(WHAT THIS TASK INVOLVES) Each line of the listing that includes the string "Hikvision" is to be identified and copied.

(LISTED ENTRIES)
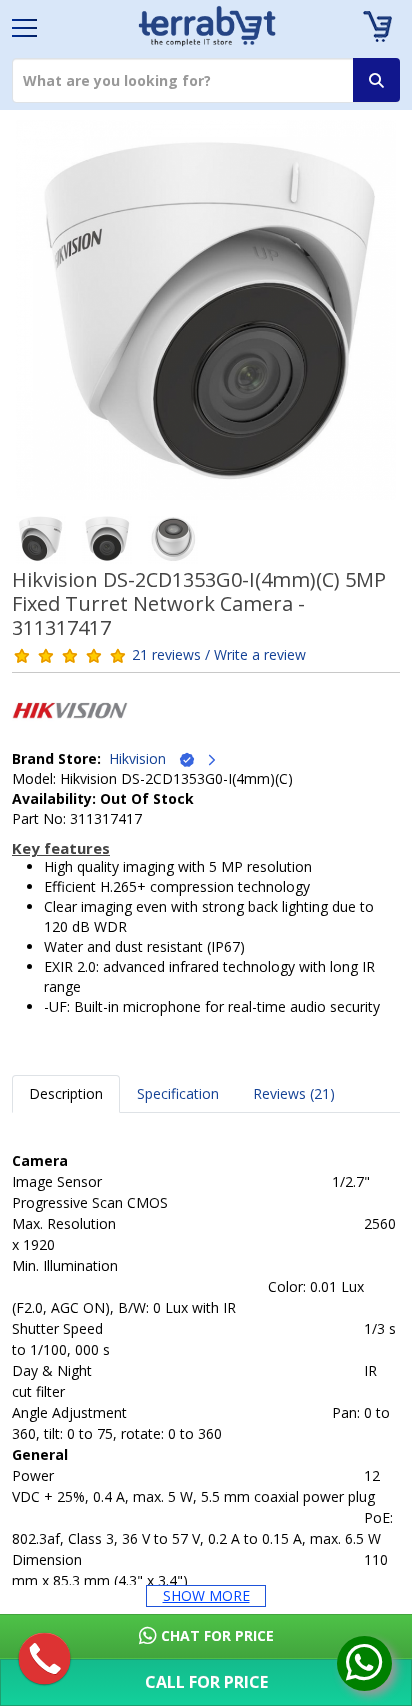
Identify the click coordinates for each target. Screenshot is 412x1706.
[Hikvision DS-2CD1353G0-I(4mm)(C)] (206, 316)
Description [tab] (66, 1093)
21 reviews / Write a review (219, 654)
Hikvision (143, 758)
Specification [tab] (178, 1093)
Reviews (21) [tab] (294, 1093)
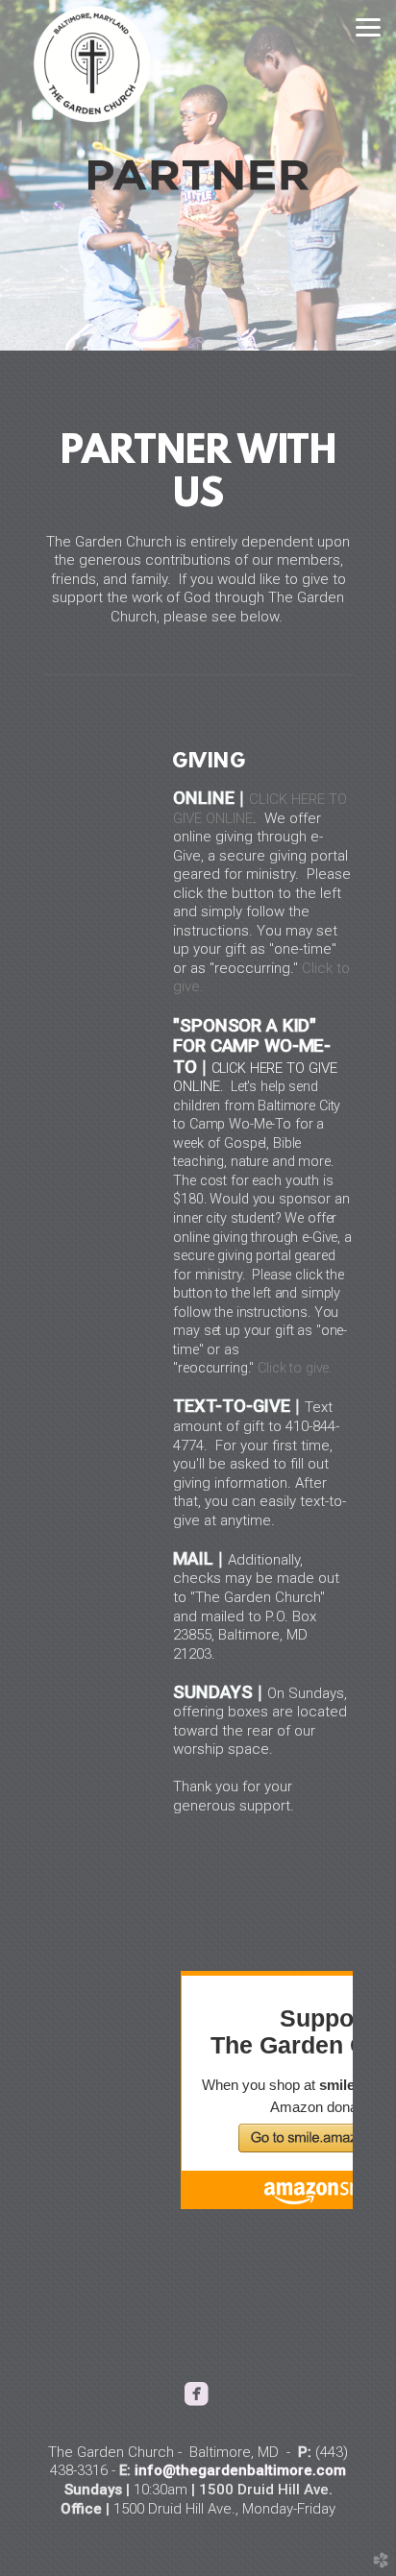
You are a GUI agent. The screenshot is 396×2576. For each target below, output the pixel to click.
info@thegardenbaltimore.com (240, 2470)
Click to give (293, 1368)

(TASK RESPONSE)
[Hikvision DS-2CD1353G0-I(4mm)(C)] (206, 316)
Hikvision (143, 758)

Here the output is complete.